TASK OBJECTIVE: An exact transcription of the records is required, minus any images.

Stored data:
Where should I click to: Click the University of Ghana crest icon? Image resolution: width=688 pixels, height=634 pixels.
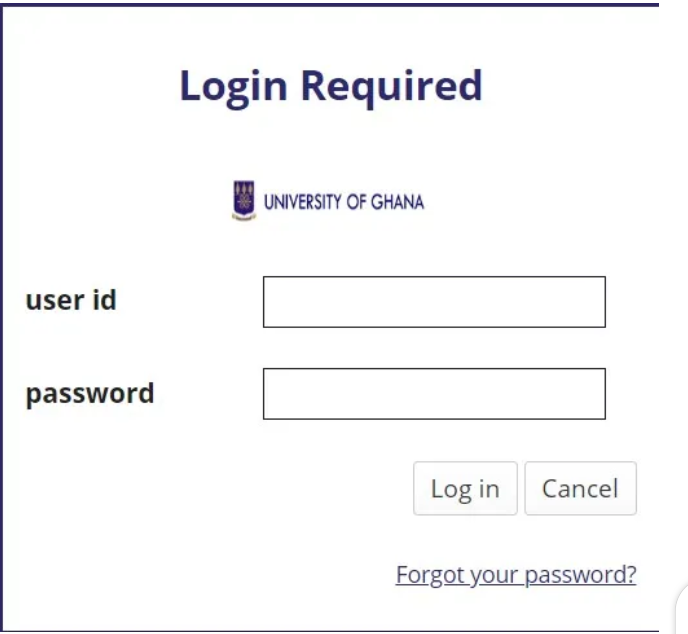pyautogui.click(x=244, y=201)
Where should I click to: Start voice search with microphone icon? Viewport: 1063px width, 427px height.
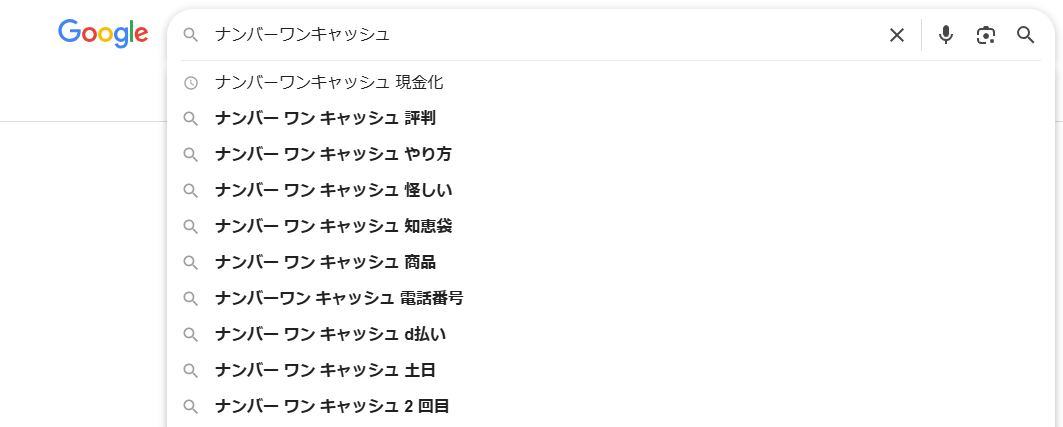[x=945, y=35]
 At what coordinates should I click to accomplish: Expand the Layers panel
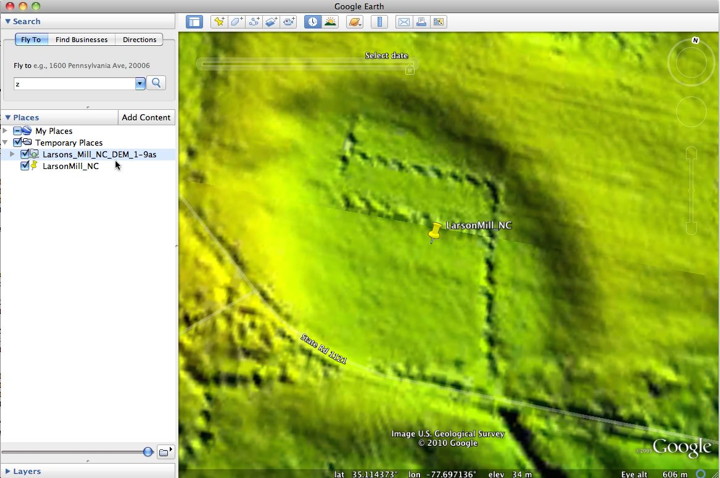[8, 471]
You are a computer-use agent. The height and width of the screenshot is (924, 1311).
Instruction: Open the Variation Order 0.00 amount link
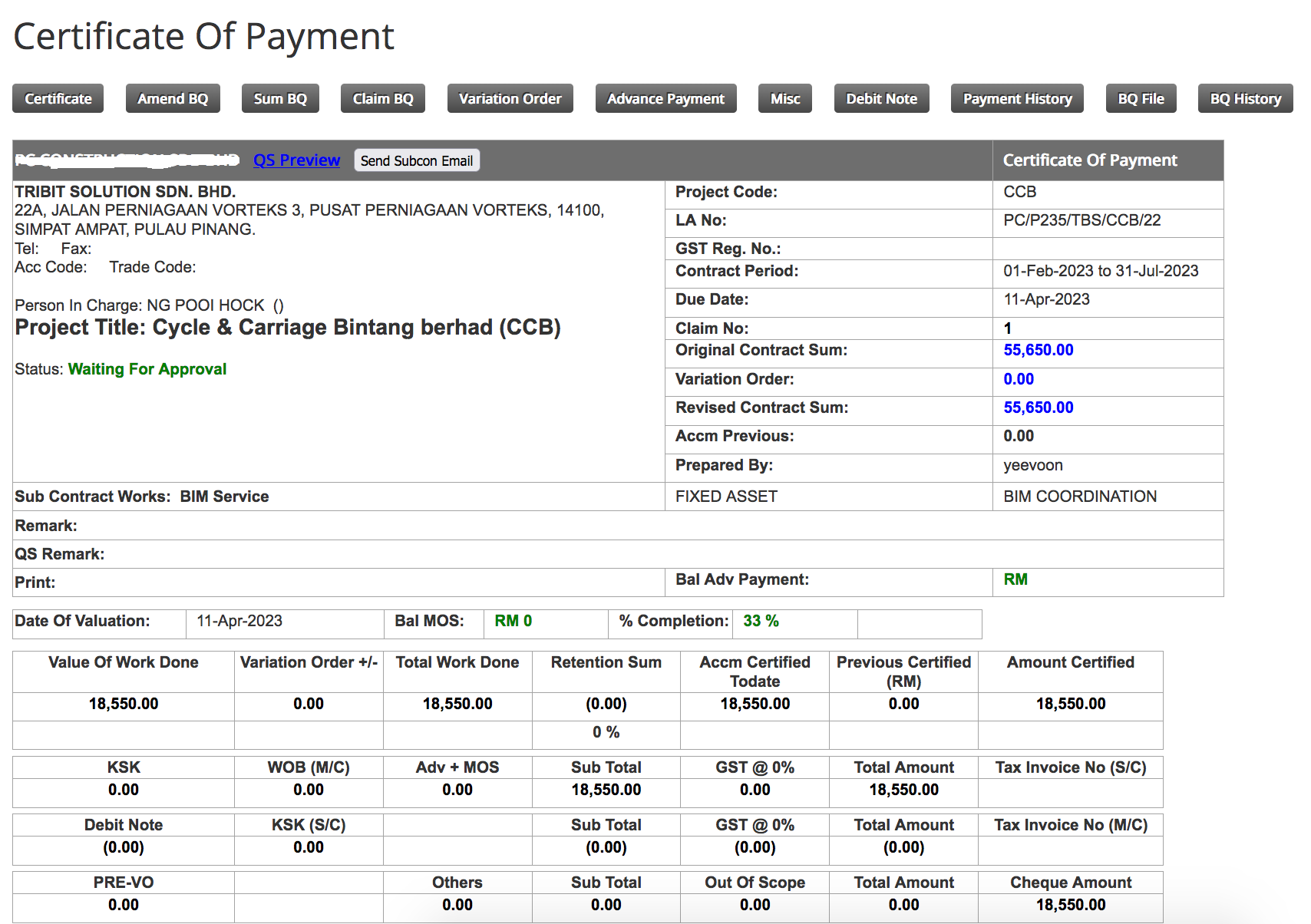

ANSWER BELOW:
Where should I click to: Click the University of Ghana crest icon? Image resolution: width=688 pixels, height=634 pixels.
pyautogui.click(x=244, y=201)
Where should I click to: Start voice search with microphone icon? Viewport: 1063px width, 427px height.
[x=945, y=35]
 At what coordinates should I click to accomplish: Expand the Layers panel
[8, 471]
You are a computer-use agent. The height and width of the screenshot is (924, 1311).
Instruction: Open the Variation Order 0.00 amount link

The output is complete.